Bihar, UP, Chandigarh ease lockdown restrictions as cases fall
With cases slowing down, the Nitish Kumar government in Bihar on Tuesday announced that over a month-long COVID-induced lockdown will be lifted from Wednesday though night curfew, restrictions on public gatherings and curtailed business timings will remain in place.
The decision to this effect was taken at a meeting of the high-powered crisis management group chaired by the chief minister, in view of the let up that has been seen in the recent past in spread of the contagion.
Kumar thereafter shared a gist of the relaxations that will be made in the first week of unlock, but cautioned people against being carried away, with the remark, “there is need to avoid crowding even now”.

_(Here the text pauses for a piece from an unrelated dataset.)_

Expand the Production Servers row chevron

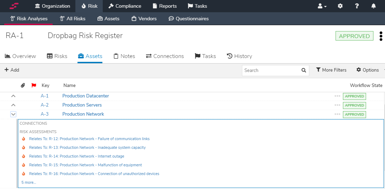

The state was placed under lockdown on 5 May, while the second wave was wreaking devastation and the active caseload had crossed one lakh, a more than 50 times increase since the beginning of April.
In neighbouring Uttar Pradesh, the state government announced the relaxation of COVID-19 restrictions to all 75 districts of the state, with the active cases coming down the 600-mark in each of these districts.
The night curfew from 7 pm to 7 am and weekend curfew (for the entire day) will, however, continue throughout the state, an official spokesman said. By Monday, the relaxation was extended to 72 districts barring Meerut, Lucknow and Gorakhpur.
In Unio Territory of Chandigarh, where COVID-19 cases have shown a declining trend, the local administration eased restrictions, allowing all shops to remain open till 6 pm and reducing the night curfew timing.
The administration also allowed all restaurants, bars, gyms, clubs and spas to open with 50 per cent capacity. However, the cinema halls and theatres will continue to remain closed.
Meanwhile, the Telangana government extended the ongoing lockdown to contain the spread of COVID-19 by another 10 days, however, it eased the restrictiosn between 6 am to 6 pm everyday with the last one hour being given as a grace period for people to reach their homes.
The present lockdown will end on 9 June. Presently the lockdown is being relaxed every day from 6 am to 1 pm and a grace period of one hour, up to 2 PM, for the people to reach homes.